→ Your objective
From the entries below, return every line that includes the word "will".
------ The input
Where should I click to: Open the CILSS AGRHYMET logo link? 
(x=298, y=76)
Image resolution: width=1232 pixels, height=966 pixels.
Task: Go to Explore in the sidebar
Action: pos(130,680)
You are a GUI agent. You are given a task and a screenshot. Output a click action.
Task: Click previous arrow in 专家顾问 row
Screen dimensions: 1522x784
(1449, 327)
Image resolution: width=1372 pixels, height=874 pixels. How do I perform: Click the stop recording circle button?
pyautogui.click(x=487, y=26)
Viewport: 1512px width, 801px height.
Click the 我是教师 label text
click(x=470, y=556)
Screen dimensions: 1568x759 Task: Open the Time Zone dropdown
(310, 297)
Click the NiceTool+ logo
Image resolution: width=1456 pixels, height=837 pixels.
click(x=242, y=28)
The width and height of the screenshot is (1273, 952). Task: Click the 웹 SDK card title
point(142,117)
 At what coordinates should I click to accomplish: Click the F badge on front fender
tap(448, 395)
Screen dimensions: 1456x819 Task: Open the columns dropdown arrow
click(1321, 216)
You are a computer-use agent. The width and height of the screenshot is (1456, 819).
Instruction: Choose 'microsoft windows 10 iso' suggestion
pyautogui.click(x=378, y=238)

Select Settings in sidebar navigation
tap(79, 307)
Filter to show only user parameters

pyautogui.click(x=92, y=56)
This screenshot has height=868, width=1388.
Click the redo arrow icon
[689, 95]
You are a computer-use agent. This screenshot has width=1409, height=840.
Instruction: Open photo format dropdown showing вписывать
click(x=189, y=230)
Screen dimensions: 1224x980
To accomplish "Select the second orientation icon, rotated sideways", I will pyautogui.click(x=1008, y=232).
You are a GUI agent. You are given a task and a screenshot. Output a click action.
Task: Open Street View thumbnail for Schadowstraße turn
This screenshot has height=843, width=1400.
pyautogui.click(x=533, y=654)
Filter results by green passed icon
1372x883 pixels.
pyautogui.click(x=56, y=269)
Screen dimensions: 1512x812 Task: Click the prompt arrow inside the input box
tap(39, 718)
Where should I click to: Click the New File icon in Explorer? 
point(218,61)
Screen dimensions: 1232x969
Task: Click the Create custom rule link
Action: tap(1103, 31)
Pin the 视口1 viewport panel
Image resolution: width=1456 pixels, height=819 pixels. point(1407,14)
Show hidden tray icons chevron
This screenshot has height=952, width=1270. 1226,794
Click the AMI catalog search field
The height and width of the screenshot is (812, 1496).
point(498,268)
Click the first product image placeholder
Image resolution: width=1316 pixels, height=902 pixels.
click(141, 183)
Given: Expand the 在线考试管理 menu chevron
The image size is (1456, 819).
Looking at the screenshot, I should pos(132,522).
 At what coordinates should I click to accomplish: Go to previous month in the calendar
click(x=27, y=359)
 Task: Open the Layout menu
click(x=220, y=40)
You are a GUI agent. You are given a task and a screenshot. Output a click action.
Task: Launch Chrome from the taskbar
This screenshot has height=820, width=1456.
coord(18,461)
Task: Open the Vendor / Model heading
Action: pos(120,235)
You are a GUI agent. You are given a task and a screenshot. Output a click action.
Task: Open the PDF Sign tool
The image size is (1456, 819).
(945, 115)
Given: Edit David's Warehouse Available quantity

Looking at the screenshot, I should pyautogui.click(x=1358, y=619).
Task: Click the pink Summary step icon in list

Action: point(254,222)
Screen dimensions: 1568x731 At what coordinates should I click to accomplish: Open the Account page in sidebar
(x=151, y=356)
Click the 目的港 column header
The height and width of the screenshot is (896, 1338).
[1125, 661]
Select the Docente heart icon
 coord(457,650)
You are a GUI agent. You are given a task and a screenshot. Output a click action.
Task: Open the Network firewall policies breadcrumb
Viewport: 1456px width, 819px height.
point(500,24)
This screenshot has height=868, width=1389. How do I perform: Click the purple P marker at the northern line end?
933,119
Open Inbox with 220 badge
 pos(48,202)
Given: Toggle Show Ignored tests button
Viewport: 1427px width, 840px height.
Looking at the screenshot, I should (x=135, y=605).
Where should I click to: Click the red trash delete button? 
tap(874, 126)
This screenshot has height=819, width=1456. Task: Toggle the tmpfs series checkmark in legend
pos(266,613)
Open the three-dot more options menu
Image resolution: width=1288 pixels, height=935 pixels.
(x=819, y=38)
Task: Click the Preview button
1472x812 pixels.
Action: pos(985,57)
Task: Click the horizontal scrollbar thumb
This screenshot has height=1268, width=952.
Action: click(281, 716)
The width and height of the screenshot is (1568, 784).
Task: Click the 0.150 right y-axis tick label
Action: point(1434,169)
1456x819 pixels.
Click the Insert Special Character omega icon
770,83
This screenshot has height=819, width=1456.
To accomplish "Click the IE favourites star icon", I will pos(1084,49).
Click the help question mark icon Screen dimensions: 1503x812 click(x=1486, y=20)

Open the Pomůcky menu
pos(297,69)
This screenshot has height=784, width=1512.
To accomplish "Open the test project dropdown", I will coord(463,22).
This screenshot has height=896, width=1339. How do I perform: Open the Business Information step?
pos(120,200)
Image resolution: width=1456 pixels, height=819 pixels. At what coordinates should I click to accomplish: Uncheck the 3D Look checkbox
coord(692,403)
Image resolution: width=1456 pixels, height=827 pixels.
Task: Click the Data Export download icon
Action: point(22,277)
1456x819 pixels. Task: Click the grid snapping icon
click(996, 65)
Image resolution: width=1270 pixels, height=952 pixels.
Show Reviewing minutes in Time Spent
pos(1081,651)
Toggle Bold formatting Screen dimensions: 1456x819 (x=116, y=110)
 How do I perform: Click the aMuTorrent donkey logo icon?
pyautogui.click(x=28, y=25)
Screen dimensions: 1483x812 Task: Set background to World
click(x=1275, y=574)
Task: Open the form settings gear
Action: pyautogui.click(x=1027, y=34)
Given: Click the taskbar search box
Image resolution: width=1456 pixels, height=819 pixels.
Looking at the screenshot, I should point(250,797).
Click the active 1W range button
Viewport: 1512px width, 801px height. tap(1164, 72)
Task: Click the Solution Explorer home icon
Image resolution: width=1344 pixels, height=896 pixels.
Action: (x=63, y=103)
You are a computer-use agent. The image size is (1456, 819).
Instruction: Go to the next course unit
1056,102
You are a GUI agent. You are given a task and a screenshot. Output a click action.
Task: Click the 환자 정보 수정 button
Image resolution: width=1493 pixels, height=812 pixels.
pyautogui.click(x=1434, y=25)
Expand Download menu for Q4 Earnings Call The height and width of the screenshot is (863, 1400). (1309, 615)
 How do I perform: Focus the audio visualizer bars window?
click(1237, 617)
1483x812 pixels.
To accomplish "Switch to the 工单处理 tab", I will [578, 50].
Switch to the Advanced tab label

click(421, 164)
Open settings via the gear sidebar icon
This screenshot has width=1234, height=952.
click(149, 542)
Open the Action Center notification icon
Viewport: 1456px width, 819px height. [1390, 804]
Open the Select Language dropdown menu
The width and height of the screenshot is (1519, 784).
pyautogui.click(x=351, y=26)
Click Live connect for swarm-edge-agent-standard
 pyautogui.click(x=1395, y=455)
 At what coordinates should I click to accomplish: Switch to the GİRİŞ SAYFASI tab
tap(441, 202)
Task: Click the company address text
------------
→ Exercise result
To accomplish "Select the second orientation icon, rotated sideways", I will pyautogui.click(x=1008, y=232).
To accomplish "Click the IE favourites star icon", I will pos(1084,49).
To accomplish "Open the test project dropdown", I will coord(463,22).
To accomplish "Switch to the 工单处理 tab", I will [578, 50].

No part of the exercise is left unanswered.